You can also shoot yourself in the foot on the substance. I once had a trial where we won a judgment of no infringement by relying on a standards document that the patentee had included for no good reason and never relied on again.
You Don't Want to Have to Redact That
Finally, as in the case above, if the material is confidential, somebody is going to have to handle redactions. Some of the judges will automatically strike fully-redacted exhibits, requiring the parties to pick through potentially hundreds or thousands of pages line-by-line for redactions.
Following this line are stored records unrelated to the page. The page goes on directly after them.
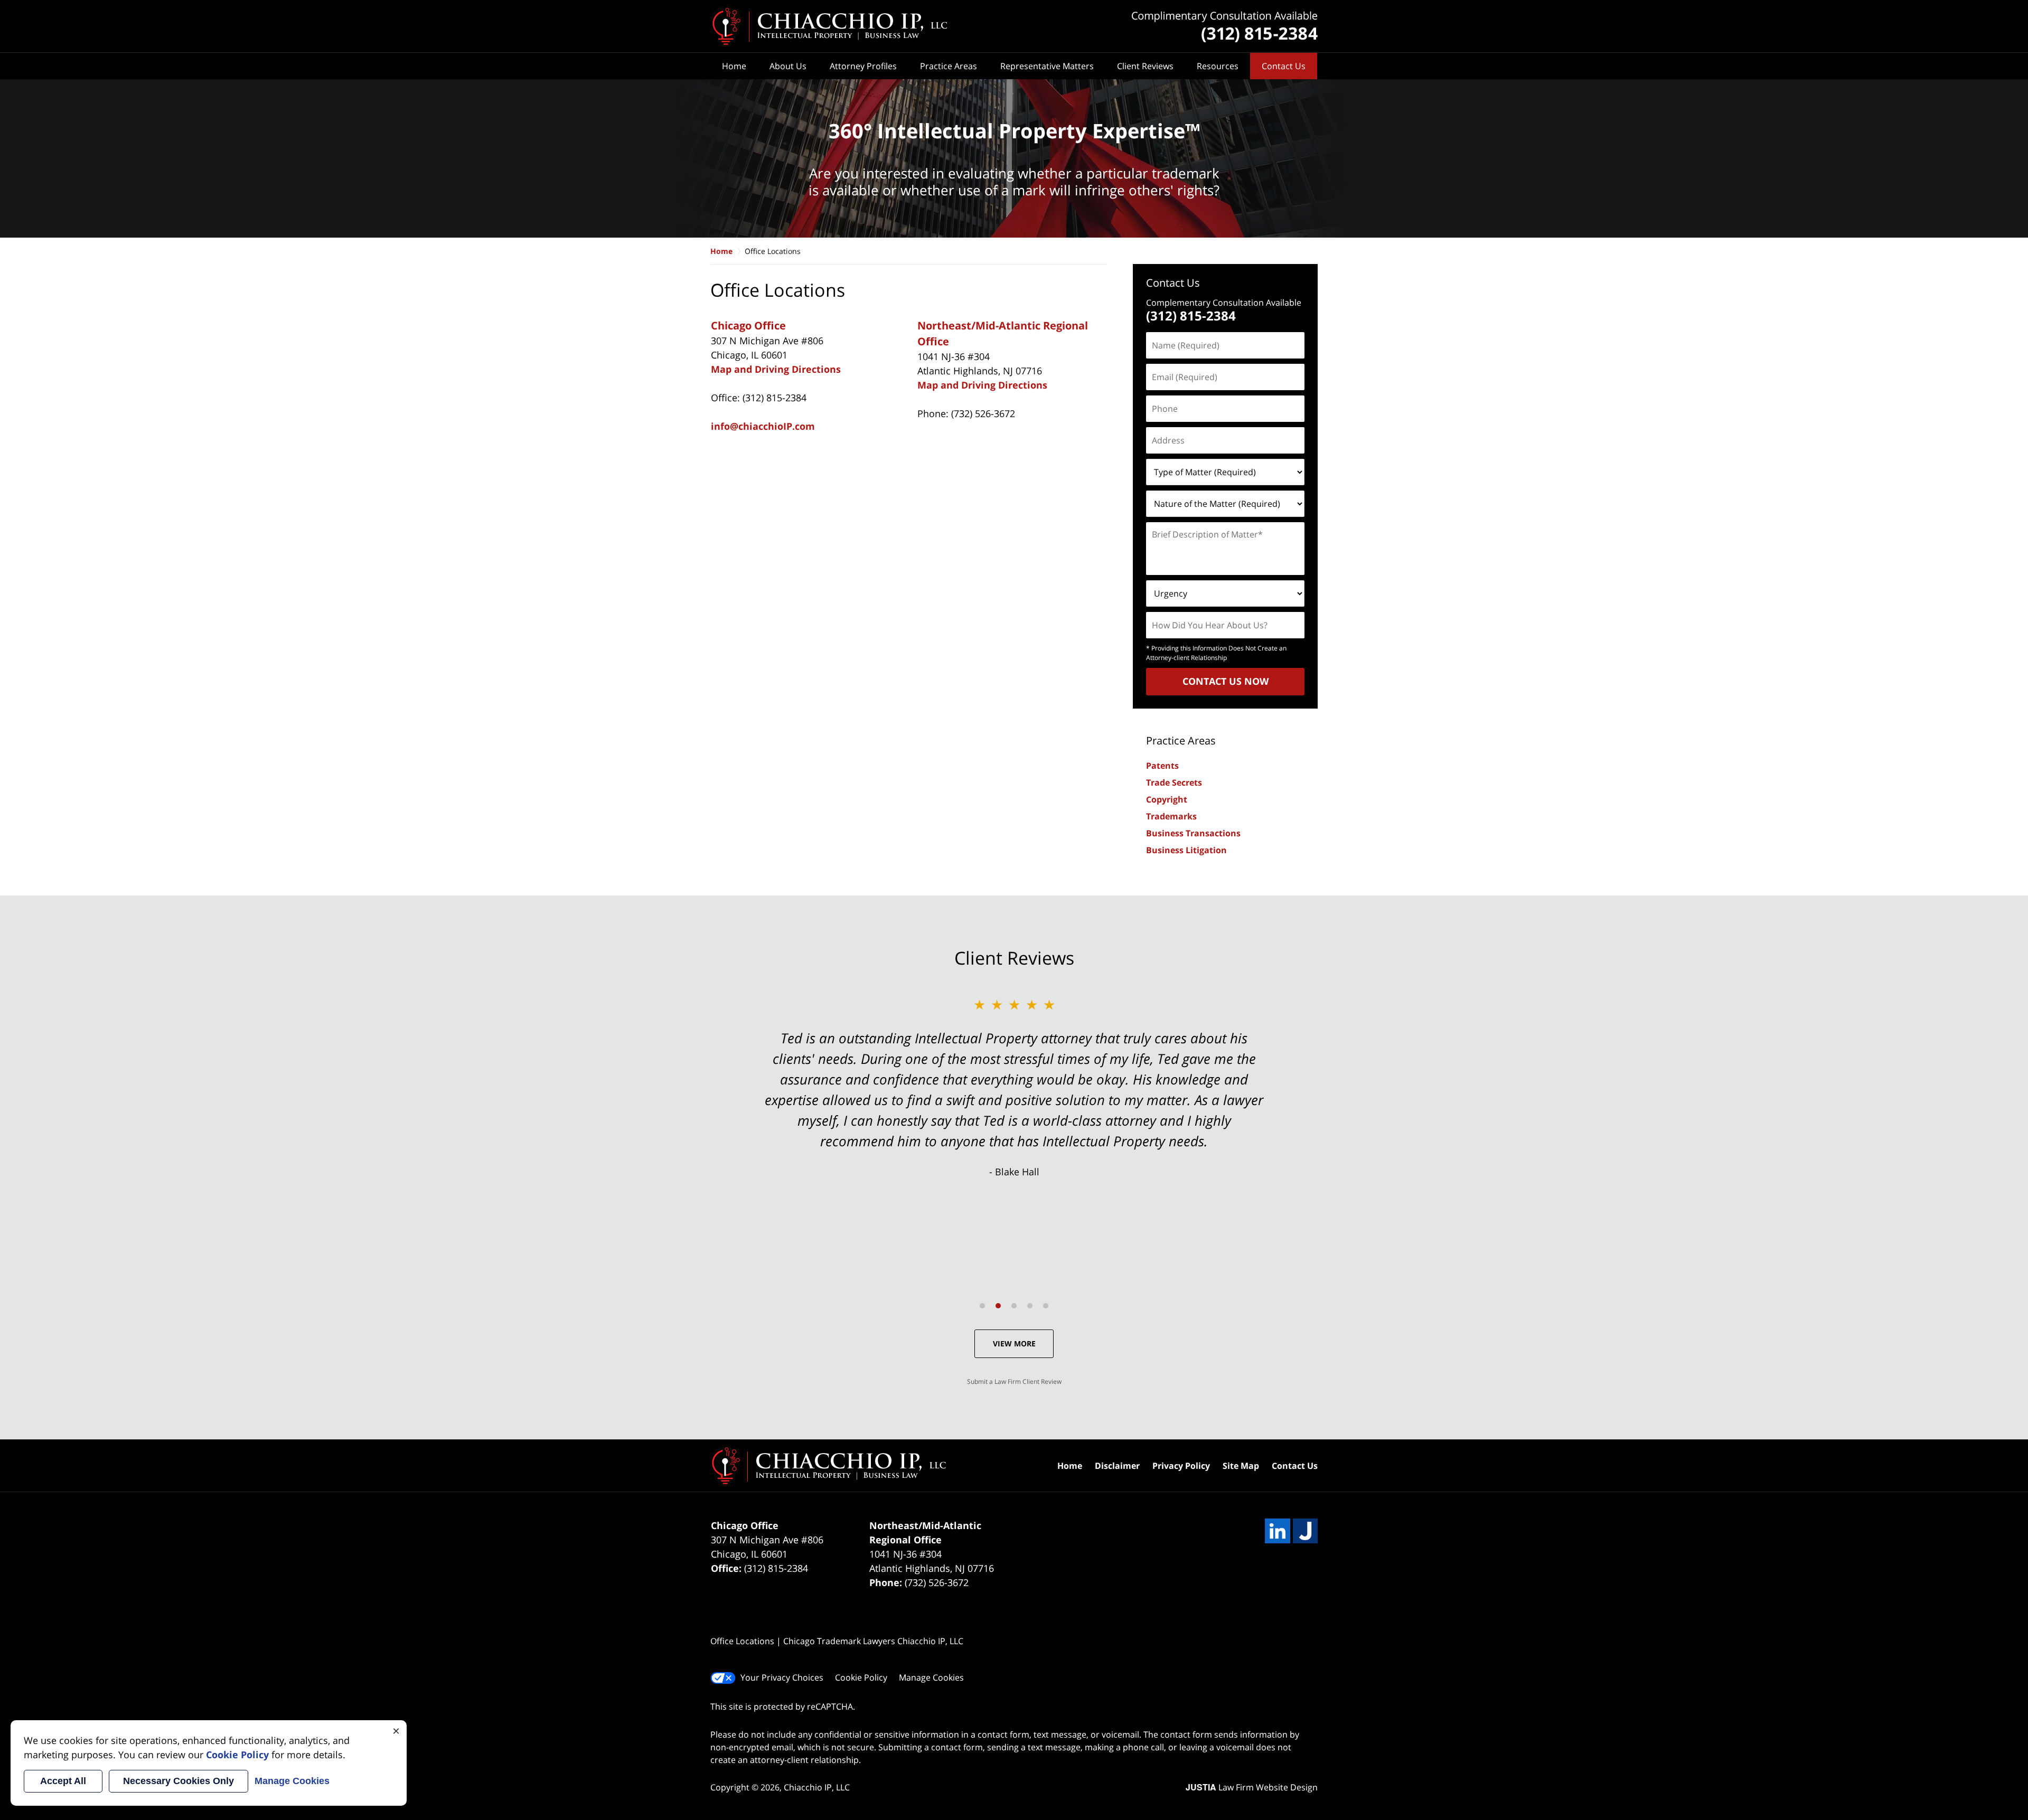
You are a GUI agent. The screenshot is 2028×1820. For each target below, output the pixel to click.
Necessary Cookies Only (178, 1781)
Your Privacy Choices (781, 1677)
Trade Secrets (1174, 782)
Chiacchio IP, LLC (817, 1787)
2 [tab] (998, 1306)
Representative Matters (1047, 66)
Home (734, 66)
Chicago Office (748, 325)
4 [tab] (1030, 1306)
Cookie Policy (861, 1677)
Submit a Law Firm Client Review (1014, 1381)
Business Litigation (1186, 850)
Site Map (1241, 1466)
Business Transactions (1193, 833)
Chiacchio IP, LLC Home (828, 26)
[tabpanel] (1014, 1086)
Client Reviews (1145, 66)
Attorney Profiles (863, 66)
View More (1014, 1343)
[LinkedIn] (1277, 1531)
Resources (1217, 66)
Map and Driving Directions (776, 369)
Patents (1162, 765)
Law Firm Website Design (1252, 1787)
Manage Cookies (931, 1677)
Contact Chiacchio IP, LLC (1225, 26)
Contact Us (1284, 66)
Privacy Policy (1181, 1466)
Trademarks (1171, 816)
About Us (787, 66)
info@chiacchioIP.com (763, 426)
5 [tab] (1046, 1306)
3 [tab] (1014, 1306)
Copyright (1166, 799)
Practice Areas (948, 66)
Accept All (63, 1781)
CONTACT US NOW (1225, 681)
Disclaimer (1117, 1466)
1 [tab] (982, 1306)
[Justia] (1305, 1531)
We posted about the party who filed 6,778 pages of exhibits under seal, and the Court forced them to pick through and redact every page of them line-by-line. I wouldn't want to be in that situation.
And even if you are before a judge who will not automatically strike fully-redacted exhibits, filing confidential exhibits unnecessarily still risks the Court unsealing your exhibits and briefing—or even most of the docket—if you over-redact.
Basically, I would excerpt and highlight your exhibits wherever you can. Everybody benefits. It will make your motions easier to read and potentially save you some real headaches down the line.